Natural Resources Commissioner 

  • What they do: In charge of maintaining and protecting a state’s national resources.

  • Term: Varies by state

  • Star power: They protect their state’s parks, forests, and recreation areas.

Public Service Commissioner 

  • What they do: Regulates a state’s essential utility services — including energy, water, and telecommunications. 

  • Term: Varies by state

  • Star power: In some states, they regulate the cable industry too. 

Representative 

  • What they do: Similar to their federal counterparts in the House of Representatives, these state elected officials spend most of their time addressing the concerns of their constituents— by introducing and voting on bills. 

  • Term: Two to four years, depending on the state

  • Star power: They can allocate additional resources to their constituents. 

Secretary of State 

  • What they do: Responsibilities vary depending on the state, but many are the state’s primary record keepers. And, perhaps even more notably, many serve as their state's chief election official. Meaning: they are responsible for administering elections and keeping election results.

  • Term: Varies by state

  • Star power: They hold their state’s seal, meaning they are in charge of putting the seal on official documents. 

Senator 

  • What they do: Like their federal counterparts in the US Senate, these elected officials represent their constituents by introducing and voting on laws.

  • Term: Two to four years, depending on the state

  • Star power: They serve on committees.  

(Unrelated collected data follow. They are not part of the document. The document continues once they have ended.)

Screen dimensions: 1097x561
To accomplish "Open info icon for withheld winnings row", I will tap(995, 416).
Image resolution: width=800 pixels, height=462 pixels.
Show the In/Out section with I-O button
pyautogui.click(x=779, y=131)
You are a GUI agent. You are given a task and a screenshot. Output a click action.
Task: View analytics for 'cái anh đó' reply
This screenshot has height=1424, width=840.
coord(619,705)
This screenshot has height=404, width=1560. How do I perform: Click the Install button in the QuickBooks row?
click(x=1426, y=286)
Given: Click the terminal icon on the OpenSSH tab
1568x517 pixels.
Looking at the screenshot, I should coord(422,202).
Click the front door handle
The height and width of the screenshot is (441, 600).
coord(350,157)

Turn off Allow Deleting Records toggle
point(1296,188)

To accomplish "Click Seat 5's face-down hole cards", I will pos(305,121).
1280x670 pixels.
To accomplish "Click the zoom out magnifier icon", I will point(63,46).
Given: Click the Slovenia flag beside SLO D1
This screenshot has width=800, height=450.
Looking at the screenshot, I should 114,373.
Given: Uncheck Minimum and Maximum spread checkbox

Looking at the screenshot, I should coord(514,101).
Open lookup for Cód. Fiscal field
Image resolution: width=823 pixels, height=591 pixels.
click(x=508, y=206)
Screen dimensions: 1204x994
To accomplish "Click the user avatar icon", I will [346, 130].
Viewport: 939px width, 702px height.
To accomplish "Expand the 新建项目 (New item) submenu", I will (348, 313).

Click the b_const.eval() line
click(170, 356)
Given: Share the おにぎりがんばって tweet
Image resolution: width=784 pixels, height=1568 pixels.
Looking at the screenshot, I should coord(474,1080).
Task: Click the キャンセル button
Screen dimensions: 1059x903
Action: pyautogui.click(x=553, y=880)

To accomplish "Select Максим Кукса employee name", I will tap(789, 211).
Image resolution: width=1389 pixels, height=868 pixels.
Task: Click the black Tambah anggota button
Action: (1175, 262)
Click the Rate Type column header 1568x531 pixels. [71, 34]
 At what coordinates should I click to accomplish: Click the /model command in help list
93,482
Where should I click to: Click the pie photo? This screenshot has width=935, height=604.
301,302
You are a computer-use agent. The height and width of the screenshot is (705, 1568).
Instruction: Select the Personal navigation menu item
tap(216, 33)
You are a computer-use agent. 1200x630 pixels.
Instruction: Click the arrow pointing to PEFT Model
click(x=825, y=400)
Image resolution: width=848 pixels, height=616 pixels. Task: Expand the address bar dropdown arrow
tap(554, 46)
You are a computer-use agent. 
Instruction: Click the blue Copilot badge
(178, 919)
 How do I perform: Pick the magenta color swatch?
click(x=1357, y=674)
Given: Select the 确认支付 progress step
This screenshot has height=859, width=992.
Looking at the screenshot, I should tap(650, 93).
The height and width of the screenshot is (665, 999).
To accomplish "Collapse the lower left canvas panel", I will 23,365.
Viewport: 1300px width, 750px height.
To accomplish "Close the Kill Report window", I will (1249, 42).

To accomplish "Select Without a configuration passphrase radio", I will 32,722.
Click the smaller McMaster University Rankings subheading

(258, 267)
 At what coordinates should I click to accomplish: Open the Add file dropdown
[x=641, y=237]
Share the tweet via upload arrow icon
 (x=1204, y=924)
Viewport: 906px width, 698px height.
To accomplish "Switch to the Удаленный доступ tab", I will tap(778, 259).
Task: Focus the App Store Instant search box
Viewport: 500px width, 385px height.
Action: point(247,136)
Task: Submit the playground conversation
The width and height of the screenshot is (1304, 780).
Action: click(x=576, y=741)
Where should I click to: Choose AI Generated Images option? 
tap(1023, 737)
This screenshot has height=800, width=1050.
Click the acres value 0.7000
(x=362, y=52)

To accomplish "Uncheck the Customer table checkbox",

Superintendent of Schools 

  • Also called: The superintendent of public instruction or education, the secretary of education, or the chief school administrator, depending on the state.

  • What they do: They’re in charge of the state's public schools. 

  • Term: Varies by state

  • Star power: In some states, they manage the state’s official library. 

Supreme Court Judge 

  • What they do: They sit on the state's highest court and review appeals for decisions made by lower courts. They decide whether the previous ruling is in line with the state laws and constitution. (Learn more about state Supreme Courts here.) 

  • Term: Varies by state

  • Star power: Consider these people as the state equivalent of a SCOTUS judge.

Local level

County Executive

  • Also called: County mayor 

  • What they do: Is in charge of the executive branch in a county overseeing all departments and agencies.

  • Term: Varies by state

  • Star power: They can also function as a voting member on legislation for an elected county gov. 

County Clerk 

  • What they do: Responsible for maintaining all of the county’s public records.In some states, clerks are also in charge of administering elections — which can include receiving nominations and petitions, preparing ballots, procuring and maintaining voting machines, and training poll workers.

  • Term: Varies by state

  • Star power: They issue marriage licenses and deeds. 

County Commissioners 

  • Also called: County council members or county supervisors

  • What they do: These elected officials act as the legislative branch for a particular county. 

  • Term: Varies by state

  • Star power: In some states, they can control land usage in a county. 

Mayor 

  • What they do: The equivalent of a president — but for a city or town. 

  • Term: Varies by state

  • Star power: Some mayors can appoint and remove department leaders, as well as veto legislation. 

School Board Members 

  • What they do: Establish the goals of a school district and make high-level decisions — including creating and adopting policies and setting the budget.  

  • Term: Varies by state

  • Star power: They can hire the superintendent.

theSkimm

These positions might look like confusing titles on your ballot, but their roles can directly impact your day-to-day life. So before you head to the polls, make sure you know what roles you’ll be voting for.